Branched off from #51
Intended for NServiceBus 6.x and NServiceBus.Host 7.x, not for milestone NSBv6
The purpose of this feature is not to influence the actual termination of the process, but more to educate developers what is happening and how to properly take actions.
On shutdown/reboot of the system there's a set amount of time a Windows Service has to gracefully shut down. Not much to do about it.
When shutting down manually with the MMC services snapin however, we have 125 seconds to shut down. After that, the service is marked is hanging and will likely never stop. We can influence this by requesting more time. More documentation can be found on MSDN.
Logging
We should provide better logging on what is happening. We need to log that we are trying to properly shut down and when we need more time of Windows. Perhaps x-amount of times before (we think) the service will actually be terminated by Windows.
When host is killed by Windows, non-transactional transports & persistence can loose messages and we should notify users that this might have happened.
When operations needs to kill the process, it's convenient when the process-id is in the log messages as well. We can inform inside the log this is the process to kill, if needed.
Requesting more time
We should decide if requesting more time is necessary or if it is better that the system notifies operations of a 'hanging' Windows Service. That way operations can be notified by monitoring systems and look at the logfiles what is actually happening.

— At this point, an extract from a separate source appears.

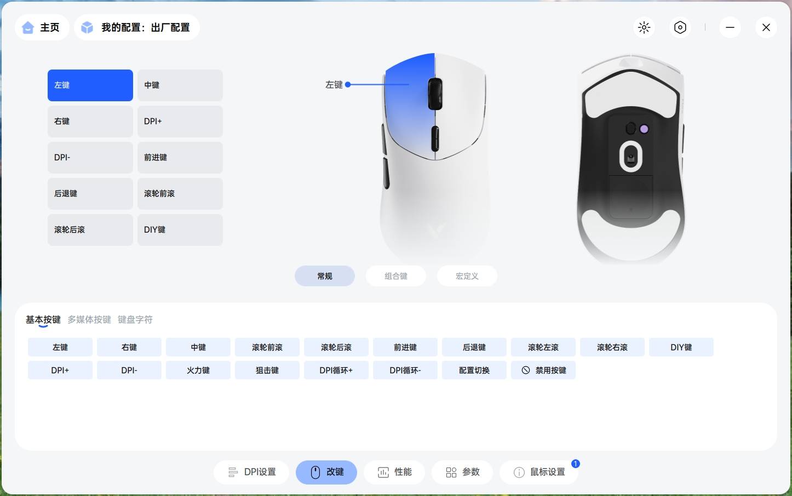Select the 组合键 mode
792x496 pixels.
point(395,276)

The idea is that users are able to dump the process to disk and send it to us for debugging purposes. If a service is actually never gracefully shutting down, we might be on the a bug somewhere else and would very much like the information. It's also possible to include additional packages to log to Raygun, for example.
Registry access
We can read the amount of time we have from the registry in HKEY_LOCAL_MACHINE\SYSTEM\CurrentControlSet\Control
and the WaitToKillServiceTimeout
value. We can set the GenericHost to a default amount of time and the WindowsHost is be able to modify this, according to registry setting. The available amount of time on system shutdown differs in different Windows versions. The reason for reading registry in WindowsHost is because we want to be able to support .NET Core in the future.